WRITTEN TASK: Can you reproduce, word for word, the records from the line with "Click the stacked layers items icon" to the line with "will pyautogui.click(x=1429, y=692).", including both of those lines?

DATA RECORDS:
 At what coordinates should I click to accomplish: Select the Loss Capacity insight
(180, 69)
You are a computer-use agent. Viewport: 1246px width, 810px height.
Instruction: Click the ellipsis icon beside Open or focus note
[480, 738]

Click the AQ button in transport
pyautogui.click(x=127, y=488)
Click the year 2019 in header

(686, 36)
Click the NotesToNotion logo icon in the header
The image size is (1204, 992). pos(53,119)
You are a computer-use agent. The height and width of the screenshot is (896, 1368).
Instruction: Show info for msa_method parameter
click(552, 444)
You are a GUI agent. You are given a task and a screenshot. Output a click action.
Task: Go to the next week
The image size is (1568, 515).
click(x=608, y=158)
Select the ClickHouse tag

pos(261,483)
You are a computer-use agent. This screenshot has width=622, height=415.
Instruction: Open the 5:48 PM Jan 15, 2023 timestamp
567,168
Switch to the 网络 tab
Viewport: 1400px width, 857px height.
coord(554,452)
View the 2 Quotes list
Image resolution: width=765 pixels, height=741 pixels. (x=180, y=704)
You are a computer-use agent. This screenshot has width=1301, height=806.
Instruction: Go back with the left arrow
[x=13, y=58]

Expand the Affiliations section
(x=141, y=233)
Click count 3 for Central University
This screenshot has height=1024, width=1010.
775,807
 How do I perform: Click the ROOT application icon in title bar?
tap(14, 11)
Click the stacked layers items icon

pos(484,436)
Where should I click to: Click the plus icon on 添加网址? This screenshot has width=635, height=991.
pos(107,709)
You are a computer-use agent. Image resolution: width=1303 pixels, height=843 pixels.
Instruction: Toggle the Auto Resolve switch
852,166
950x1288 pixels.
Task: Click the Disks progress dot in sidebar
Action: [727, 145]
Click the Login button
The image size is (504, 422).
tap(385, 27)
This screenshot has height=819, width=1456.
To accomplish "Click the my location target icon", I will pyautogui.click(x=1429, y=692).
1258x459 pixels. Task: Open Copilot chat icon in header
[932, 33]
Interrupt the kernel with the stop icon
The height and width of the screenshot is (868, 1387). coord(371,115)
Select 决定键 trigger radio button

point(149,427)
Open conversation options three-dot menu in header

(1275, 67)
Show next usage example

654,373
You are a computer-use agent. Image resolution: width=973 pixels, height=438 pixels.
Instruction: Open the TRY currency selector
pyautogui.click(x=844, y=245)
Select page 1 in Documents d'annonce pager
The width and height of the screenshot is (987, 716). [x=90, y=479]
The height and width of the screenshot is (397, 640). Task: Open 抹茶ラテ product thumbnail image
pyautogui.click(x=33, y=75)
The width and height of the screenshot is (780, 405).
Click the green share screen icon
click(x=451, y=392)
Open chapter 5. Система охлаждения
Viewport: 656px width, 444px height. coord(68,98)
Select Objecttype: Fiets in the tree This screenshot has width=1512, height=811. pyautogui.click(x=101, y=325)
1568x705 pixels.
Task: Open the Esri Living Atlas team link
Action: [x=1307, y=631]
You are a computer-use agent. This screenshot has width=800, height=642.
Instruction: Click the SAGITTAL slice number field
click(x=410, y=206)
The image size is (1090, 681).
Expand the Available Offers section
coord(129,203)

REPLY:
Click the stacked layers items icon

pos(484,436)
Where should I click to: Click the plus icon on 添加网址? This screenshot has width=635, height=991.
pos(107,709)
You are a computer-use agent. Image resolution: width=1303 pixels, height=843 pixels.
Instruction: Toggle the Auto Resolve switch
852,166
950x1288 pixels.
Task: Click the Disks progress dot in sidebar
Action: [727, 145]
Click the Login button
The image size is (504, 422).
tap(385, 27)
This screenshot has height=819, width=1456.
To accomplish "Click the my location target icon", I will pyautogui.click(x=1429, y=692).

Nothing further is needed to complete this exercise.